Nets.Second only to jars, nets of various designs and construction materials are available and suitable for capturing mobile and aquatic insects. Using the right type of net will enhance any collector’s abilities.
Aerial nets.Also called butterfly nets, this is the tool most associated with insect collecting, especially for collecting butterflies. These nets are generally made of light weight materials that include a wooden or aluminum handle and a hoop constructed of stiff steel “music wire” or steel strap. The net is made from fine mesh material usually reinforced with cotton around the hoop. Various diameter hoops are available with 12 to 18 inches diameters being more common. The hoop is affixed to the handle in various ways depending on construction materials used. Length of poles vary from a standard length of about 3 to 5 feet. Longer and telescoping poles are also commercially available.
Making your own net is possible (See “How to Make a Butterfly Net”) , but the challenge is finding materials from which to construct the hoop. Coat hanger wire is not suitable and “music wire” sold at hobby stores are generally not long enough to create a hoop of suitable diameter.
Technique tips: Many insects, particularly butterflies, true bugs and flies seek light when distressed or panicked. When you “bag” an insects, hold the tip of the bag and point it towards the sunlight. The insects will climb towards the light and not escape from the bag when you reach in to retrieve the specimen either by hand or with a jar.
Sweep nets. Although similar to aerial nets, sweep nets are made of heavier-weight and sturdier materials and are better suited for collecting plant-infesting insects like true bugs, beetles and other chewing and sucking insects of medium-small to large sizes. Bags are made entirely or partially from heavier cotton cloth. They are designed to be swung through plant foliage is a systematic sweeping motion while walking forward at a steady pace. After a set number of “sweeps” contents can be carefully be removed and specimens collected in a container or the entire contents can be placed in a such as a paper or plastic bag for sorting later such as after freezing.
Sweep nets are used in sampling programs because collections of specific numbers of sweeps (i.e., 100 sweeps) can constitute a “sample unit” of insect populations. Results of repeated sampling over space or time can provide information about relative population levels, information useful for those managing pest populations in agricultural crops like rice and soybeans.
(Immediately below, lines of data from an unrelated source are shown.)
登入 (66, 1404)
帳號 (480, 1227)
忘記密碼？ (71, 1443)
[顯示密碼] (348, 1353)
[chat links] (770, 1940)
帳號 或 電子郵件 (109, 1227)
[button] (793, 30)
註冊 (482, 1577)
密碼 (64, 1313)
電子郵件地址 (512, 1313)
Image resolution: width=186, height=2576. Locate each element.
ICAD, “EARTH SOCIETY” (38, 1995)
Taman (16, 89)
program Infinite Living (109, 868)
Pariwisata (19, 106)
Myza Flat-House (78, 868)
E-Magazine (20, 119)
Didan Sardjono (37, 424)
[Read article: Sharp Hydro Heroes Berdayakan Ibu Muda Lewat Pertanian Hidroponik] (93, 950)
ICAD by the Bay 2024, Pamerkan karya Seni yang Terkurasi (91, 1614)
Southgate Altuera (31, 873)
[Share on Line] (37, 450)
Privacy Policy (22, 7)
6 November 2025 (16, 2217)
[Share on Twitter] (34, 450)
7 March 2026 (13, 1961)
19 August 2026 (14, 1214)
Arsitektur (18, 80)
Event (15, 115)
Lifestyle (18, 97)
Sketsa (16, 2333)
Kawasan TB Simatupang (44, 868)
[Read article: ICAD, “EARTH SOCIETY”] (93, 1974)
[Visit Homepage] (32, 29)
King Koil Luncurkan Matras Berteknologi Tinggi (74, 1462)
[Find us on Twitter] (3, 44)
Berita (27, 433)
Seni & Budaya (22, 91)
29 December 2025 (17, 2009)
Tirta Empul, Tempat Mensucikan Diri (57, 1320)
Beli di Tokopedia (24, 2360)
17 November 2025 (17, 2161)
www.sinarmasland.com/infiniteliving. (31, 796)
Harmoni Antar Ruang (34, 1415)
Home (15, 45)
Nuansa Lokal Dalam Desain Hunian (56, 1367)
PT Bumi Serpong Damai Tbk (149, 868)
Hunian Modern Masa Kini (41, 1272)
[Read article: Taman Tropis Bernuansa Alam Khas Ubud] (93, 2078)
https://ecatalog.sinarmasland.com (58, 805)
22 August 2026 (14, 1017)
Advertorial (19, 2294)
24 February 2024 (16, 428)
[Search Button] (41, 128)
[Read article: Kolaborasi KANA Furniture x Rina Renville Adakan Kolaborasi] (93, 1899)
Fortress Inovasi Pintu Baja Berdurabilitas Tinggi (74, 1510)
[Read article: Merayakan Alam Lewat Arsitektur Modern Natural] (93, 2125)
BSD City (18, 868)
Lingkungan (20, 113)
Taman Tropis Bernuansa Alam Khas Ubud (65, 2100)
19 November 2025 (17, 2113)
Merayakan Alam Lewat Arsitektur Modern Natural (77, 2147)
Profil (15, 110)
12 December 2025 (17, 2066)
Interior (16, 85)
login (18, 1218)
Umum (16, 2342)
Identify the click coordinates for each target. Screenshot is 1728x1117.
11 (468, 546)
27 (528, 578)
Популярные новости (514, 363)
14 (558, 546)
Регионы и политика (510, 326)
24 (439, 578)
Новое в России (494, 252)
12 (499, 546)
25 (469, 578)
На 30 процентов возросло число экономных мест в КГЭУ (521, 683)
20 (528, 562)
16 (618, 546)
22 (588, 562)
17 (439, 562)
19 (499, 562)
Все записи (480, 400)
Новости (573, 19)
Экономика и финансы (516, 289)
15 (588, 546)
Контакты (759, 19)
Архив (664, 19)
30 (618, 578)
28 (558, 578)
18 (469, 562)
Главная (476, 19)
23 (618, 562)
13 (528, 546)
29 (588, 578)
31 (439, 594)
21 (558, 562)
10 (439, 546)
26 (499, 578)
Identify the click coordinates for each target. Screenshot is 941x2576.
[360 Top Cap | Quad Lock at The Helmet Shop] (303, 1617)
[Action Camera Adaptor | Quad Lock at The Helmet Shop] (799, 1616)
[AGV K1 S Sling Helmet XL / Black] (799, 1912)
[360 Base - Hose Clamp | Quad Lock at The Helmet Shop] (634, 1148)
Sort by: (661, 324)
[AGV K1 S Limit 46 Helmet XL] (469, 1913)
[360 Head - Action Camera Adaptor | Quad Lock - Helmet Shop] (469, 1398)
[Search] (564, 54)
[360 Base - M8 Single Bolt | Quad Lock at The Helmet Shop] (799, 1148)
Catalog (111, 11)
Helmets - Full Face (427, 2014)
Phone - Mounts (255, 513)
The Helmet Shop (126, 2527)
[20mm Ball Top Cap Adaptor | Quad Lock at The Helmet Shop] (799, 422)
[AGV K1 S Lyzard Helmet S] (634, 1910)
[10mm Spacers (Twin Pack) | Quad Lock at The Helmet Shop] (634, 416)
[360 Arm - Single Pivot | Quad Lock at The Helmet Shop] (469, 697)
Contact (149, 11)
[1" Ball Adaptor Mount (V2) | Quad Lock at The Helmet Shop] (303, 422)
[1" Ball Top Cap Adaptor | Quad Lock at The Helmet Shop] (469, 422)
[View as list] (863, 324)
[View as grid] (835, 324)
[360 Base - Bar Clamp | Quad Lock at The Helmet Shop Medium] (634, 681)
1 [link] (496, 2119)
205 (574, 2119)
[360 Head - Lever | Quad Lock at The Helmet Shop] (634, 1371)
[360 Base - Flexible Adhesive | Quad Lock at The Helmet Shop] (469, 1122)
Aquatic nets. Nets for collecting insects in water come in a variety of styles. Fish nets sold at pet stores or aerial nets are suitable for collecting species that swim in or on the surface of water (e.g., water striders, water boatman, mosquito larvae). More durable nets with canvas bags or hoops with square or triangular shapes are more suitable for collecting bottom-dwelling species (e.g., may fly larvae, hellgrammites, bloodworms) and are usually held down stream while disturbing soil and rocks on the bottom of flowing water so specimens float into the net.